Aggregation studies on fluorescein-coupled cobra venom phospholipase A2.

Abstract

Phospholipase A2 from Naja naja naja venom (Indian cobra) undergoes a concentration-dependent aggregation, and at an assay concentration of 1 microgram mL-1, it exists as a monomer. However, there is some evidence that the enzyme is actually active as a dimer or higher order aggregate. Previous attempts to determine the aggregation state of the enzyme under actual assay conditions were thwarted by experimental difficulties due in part to the low enzyme concentrations required. This aggregation has now been studied by using fluorescence polarization. The extrinsic probe fluorescein isothiocyanate was coupled to the enzyme to serve as the fluorescence marker. Steady-state polarization measurements were made to determine changes in the aggregation state of the fluorescently tagged enzyme. The phospholipases A2 from Crotalus adamanteus (rattlesnake) and porcine pancreas, whose states of aggregation are known, were also labeled with fluorescein isothiocyanate and used as controls.

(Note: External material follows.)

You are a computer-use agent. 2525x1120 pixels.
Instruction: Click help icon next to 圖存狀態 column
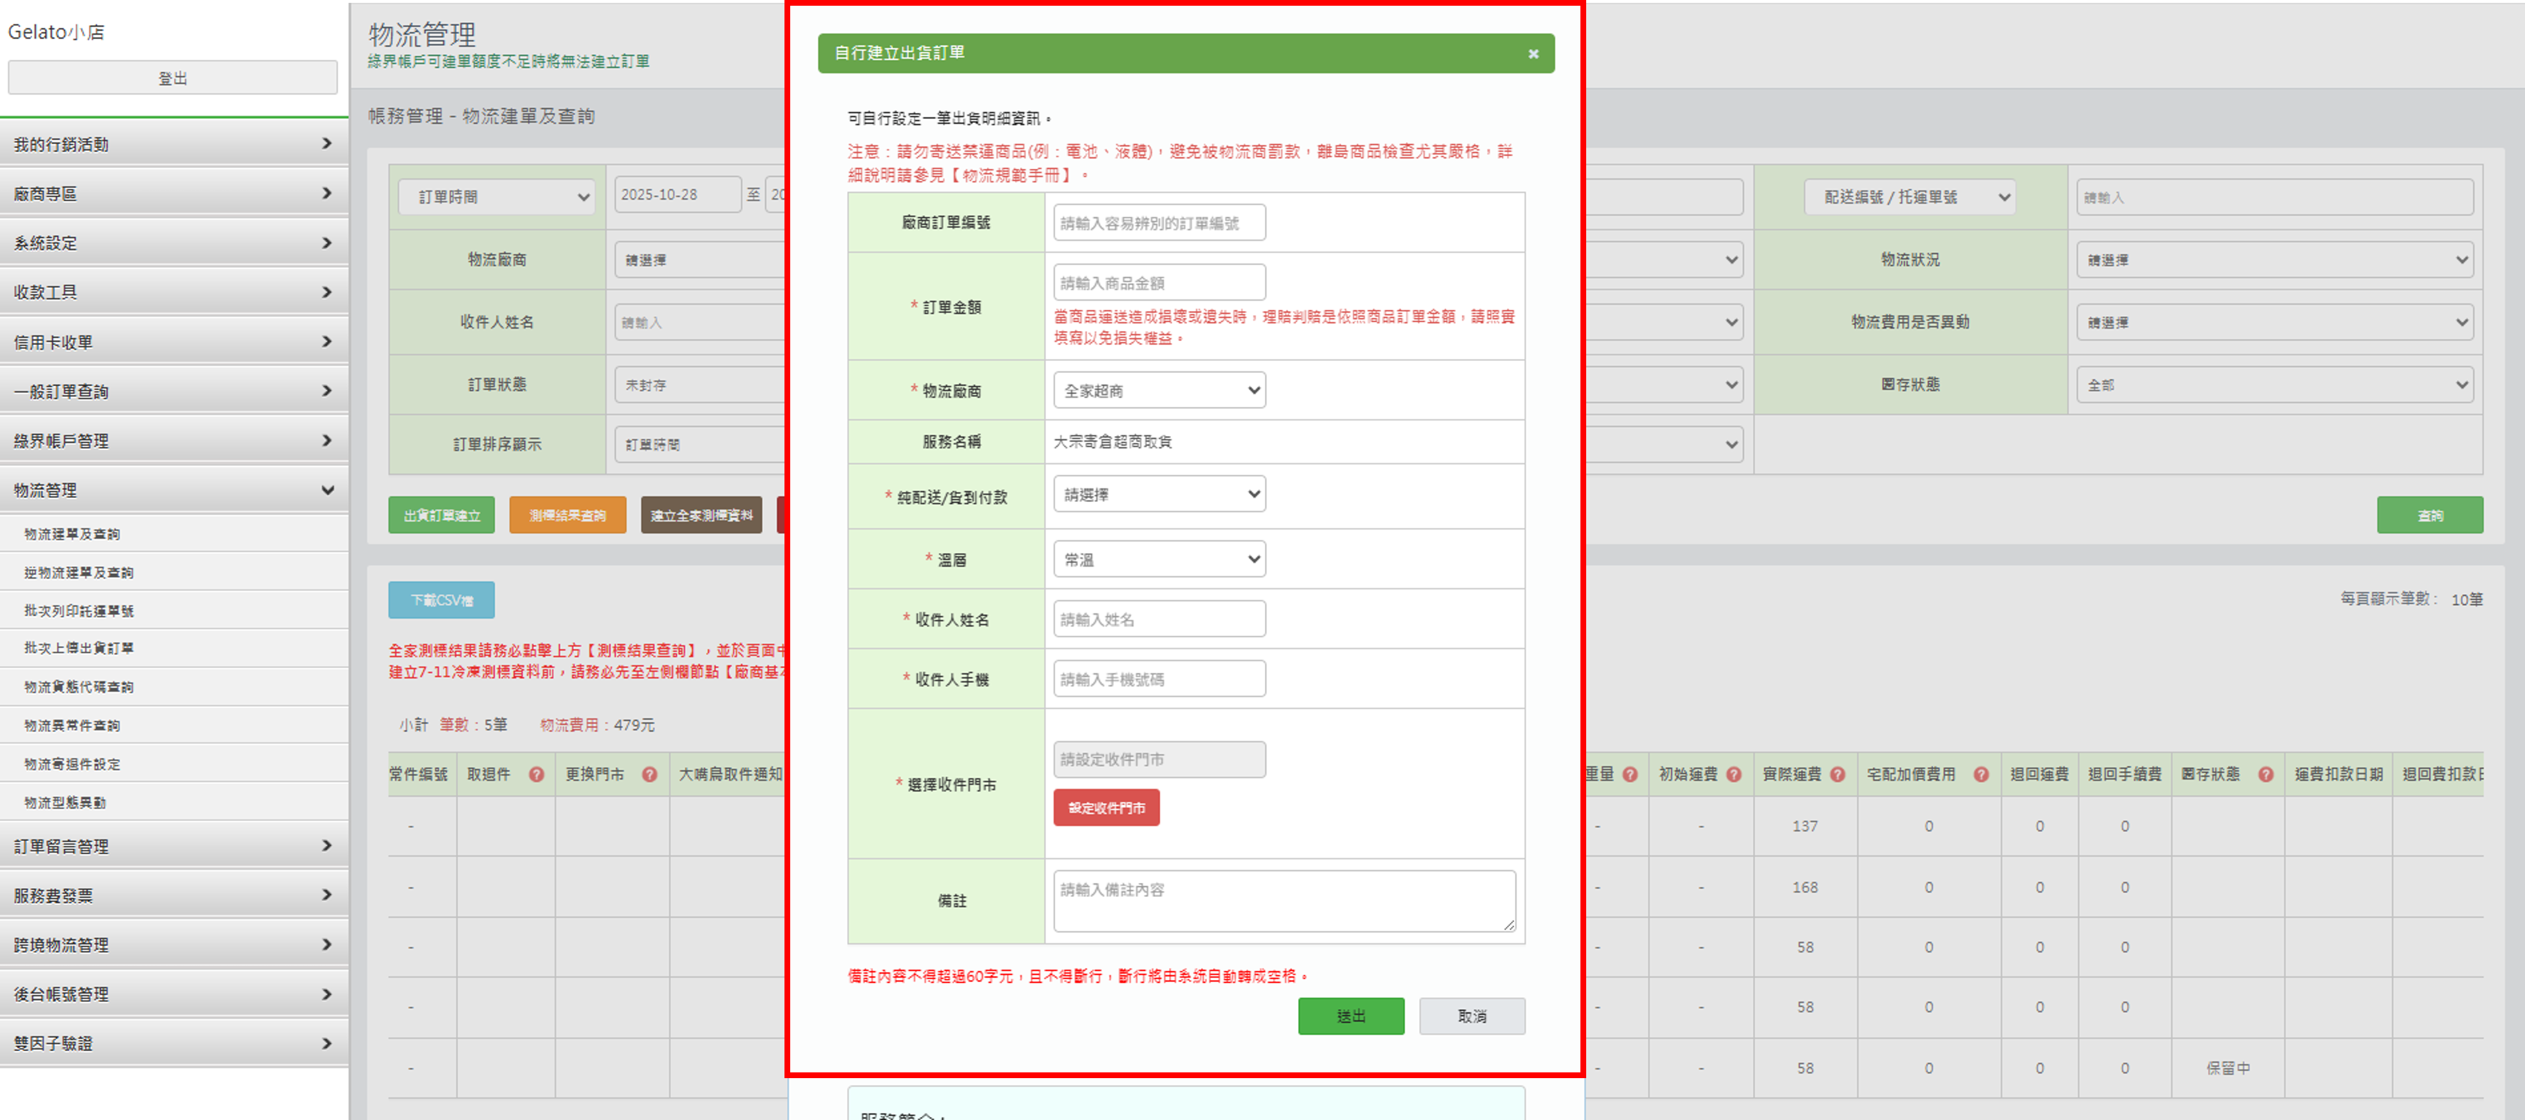[2265, 774]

It was found that the divalent metal ions Ca2+, a phospholipase cofactor, and Ba2+, an inhibitor, caused an increase in the cobra venom enzyme polarization, while Mn2+, Mg2+, and Co2+ did not. The water-soluble substrate diheptanoylphosphatidylcholine and the lipid analogue dodecylphosphocholine, when present below their respective critical micelle concentrations, also increased the polarization of the phospholipase-fluorescein conjugate. Thus, both cofactor and substrate caused an increase in the polarization, which implies an increase in the aggregation state. It is concluded that under assay conditions the phospholipase A2 exists in an aggregated form.